Record set

● ● ● ● ● ● ●

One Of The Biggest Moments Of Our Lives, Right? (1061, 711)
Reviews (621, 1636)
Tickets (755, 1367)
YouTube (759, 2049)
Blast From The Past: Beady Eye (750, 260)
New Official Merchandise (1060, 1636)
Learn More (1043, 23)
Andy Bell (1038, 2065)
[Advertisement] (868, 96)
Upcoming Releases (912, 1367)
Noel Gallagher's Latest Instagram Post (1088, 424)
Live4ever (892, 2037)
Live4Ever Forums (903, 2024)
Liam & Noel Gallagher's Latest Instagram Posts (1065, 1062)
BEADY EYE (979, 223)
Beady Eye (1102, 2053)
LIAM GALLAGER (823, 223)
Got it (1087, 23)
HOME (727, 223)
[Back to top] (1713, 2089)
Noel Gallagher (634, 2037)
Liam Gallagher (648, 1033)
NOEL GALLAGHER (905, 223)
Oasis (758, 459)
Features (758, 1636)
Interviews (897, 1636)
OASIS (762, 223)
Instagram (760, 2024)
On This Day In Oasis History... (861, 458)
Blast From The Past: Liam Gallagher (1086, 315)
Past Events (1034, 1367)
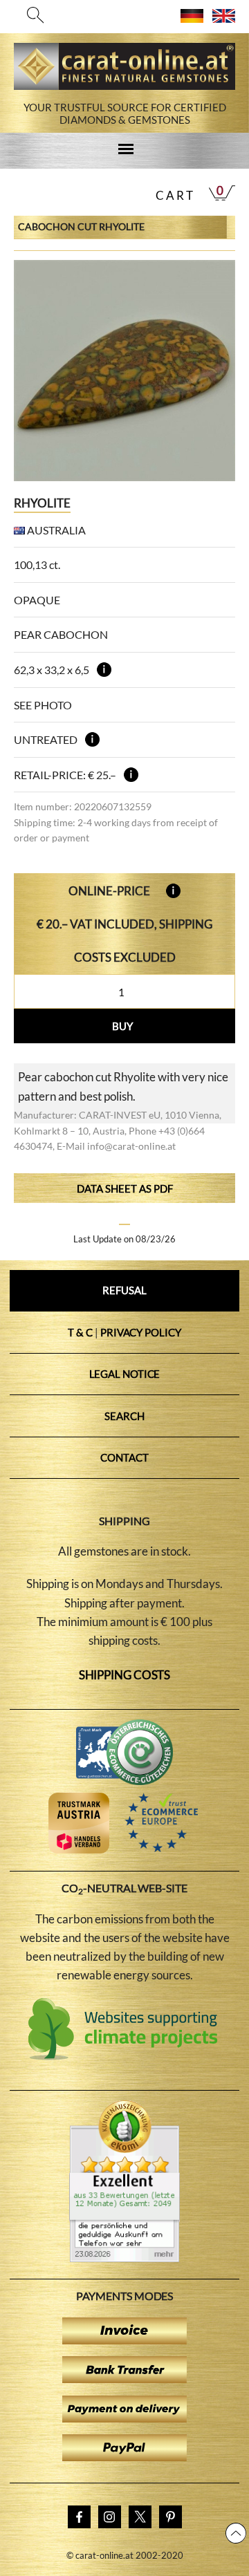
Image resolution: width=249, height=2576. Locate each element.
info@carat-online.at (131, 1146)
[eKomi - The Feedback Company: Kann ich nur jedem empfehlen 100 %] (124, 2258)
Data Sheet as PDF (125, 1188)
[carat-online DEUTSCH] (192, 18)
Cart (175, 195)
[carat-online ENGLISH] (223, 18)
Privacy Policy (140, 1332)
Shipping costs (125, 1675)
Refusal (124, 1290)
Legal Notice (124, 1374)
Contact (124, 1457)
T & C (80, 1332)
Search (124, 1416)
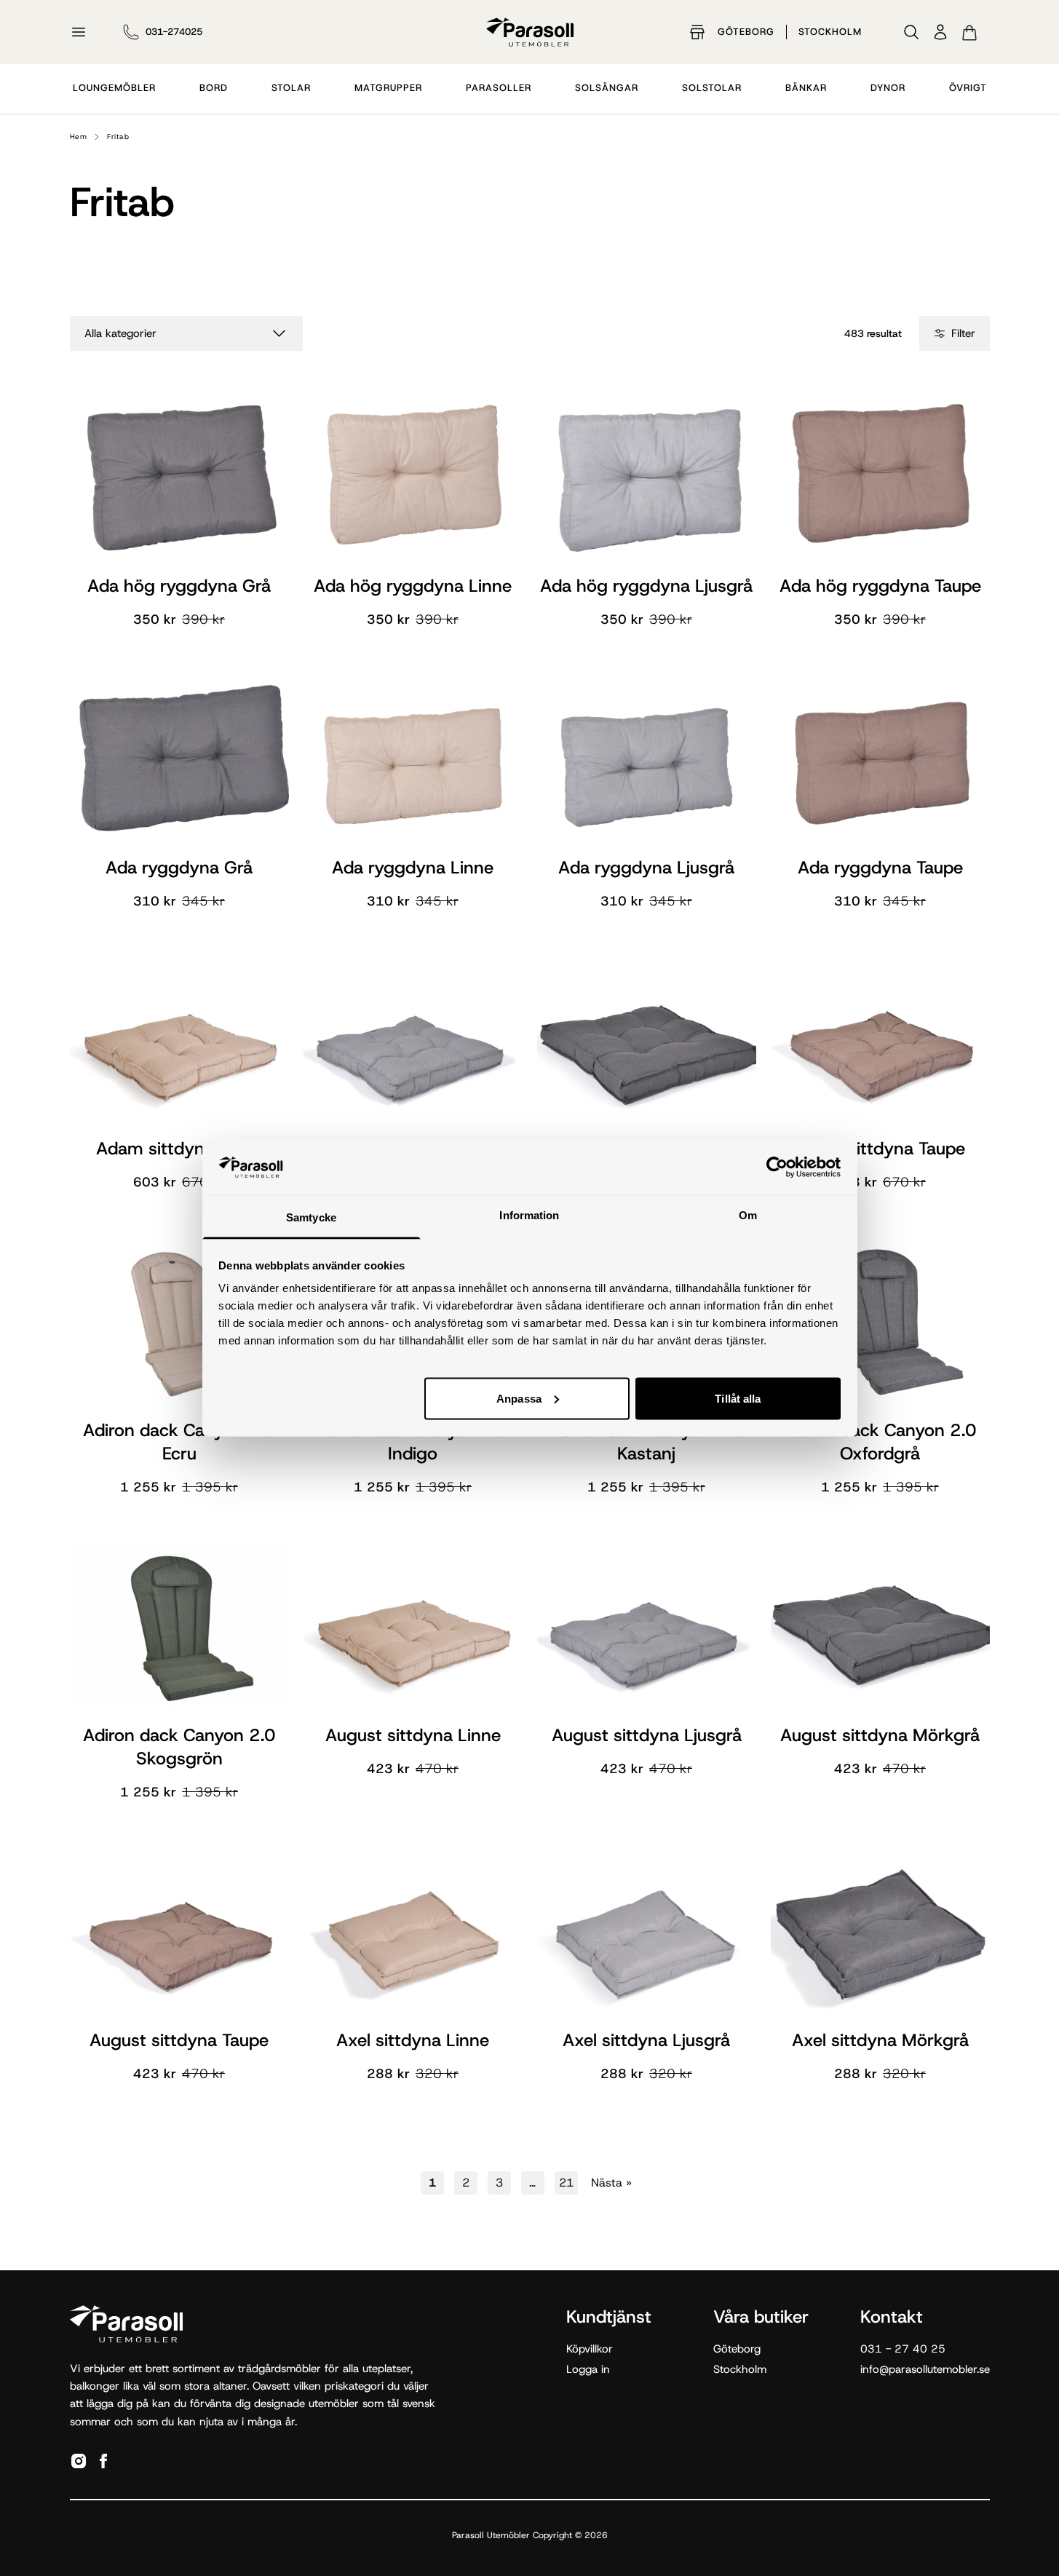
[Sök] (911, 32)
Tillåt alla (738, 1398)
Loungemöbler (114, 88)
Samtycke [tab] (311, 1217)
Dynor (887, 88)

● ● ● ● ● ● ●

Prompt
All lines above starting at the one with "Past Events (1034, 1367)" and ending at the one with "[carat-online DEUTSCH] (192, 18)", inclusive, are to be printed again exactly, with the pictures left out.

Written solution
Past Events (1034, 1367)
Image resolution: width=249, height=2576. Locate each element.
info@carat-online.at (131, 1146)
[eKomi - The Feedback Company: Kann ich nur jedem empfehlen 100 %] (124, 2258)
Data Sheet as PDF (125, 1188)
[carat-online DEUTSCH] (192, 18)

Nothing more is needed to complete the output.